Gayle made it clear he was no fan after the explosive opener was twice burnt on plumb leg-before dismissals.
Both decisions were upheld after reviews by technology, the Windies skipper dismissed for 31 and one by Ben Hilfenhaus in the first Test thrashing.
Fellow batting kingpin Shivnarine Chanderpaul also wasted a challenge in the first innings when he was struck in front by Peter Siddle while second-innings century maker Adrian Barath appealed in hope when dismissed by Shane Watson.
The embattled tourists couldn't take a trick with the decision review system, making five challenges for no success.
Rubbing salt into the wounds, Gayle refrained from using it when Ponting was rapped on the pads plumb in front by Kemar Roach on day one.
The technology would have given Ponting out but the Windies were gun shy after being knocked back for a previous leg-before challenge.
"As I've said before, I'm not a big fan of it,'' Gayle told the press after the innings and 65-run loss.
"I need your help, I hope you can change it for me.
"Technology is part of the game, sometimes mistakes (are made) even with the technology, that's why I'm not a big fan of it.
"We might as well just go out there with two umpires in the middle, they either get it wrong or right.''
The Windies' challenge policy was unashamedly to protect their top men, which failed on all fronts.
"It's there to use, why not give it a chance,'' Gayle said in defence.
Vice-captain Denesh Ramdin was candid, saying his opinion wavered depending on whether the final decision advantaged his side or not.
Ponting was categorical in his support, even though the system's underlying theme - to eradicate the howlers - appeared to cost Mitchell Johnson a legitimate challenge to a caught-behind verdict as the evidence was inconclusive.

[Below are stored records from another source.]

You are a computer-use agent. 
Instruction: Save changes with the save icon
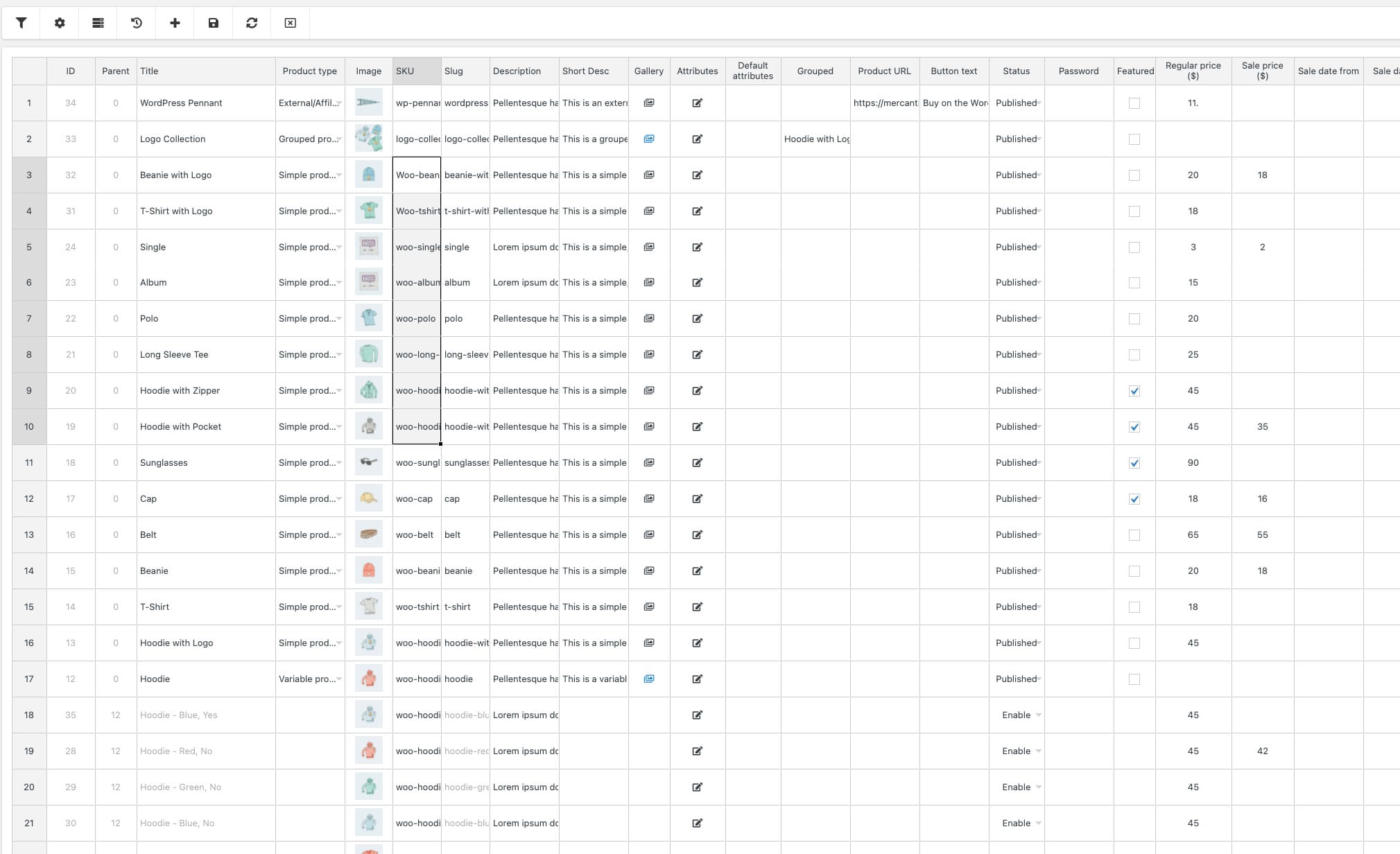[213, 23]
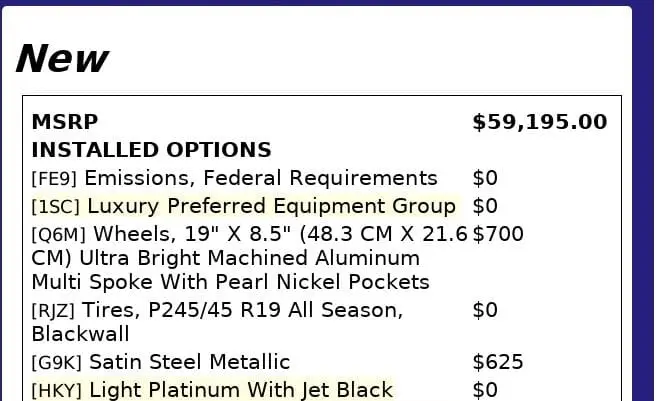Click the [HKY] option code
Image resolution: width=657 pixels, height=401 pixels.
click(57, 391)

"It's always going to be good for the game, whether or not every one is right is irrelevant I guess,'' the Australian captain said.
"We end up getting more correct decisions made.''
Ponting backed the approach of the umpires to only overturn decisions if the technology conclusively proved the man in the middle was wrong.
"Without the system, that's the decision they would have made anyway, so I think that is a good sign,'' Ponting said.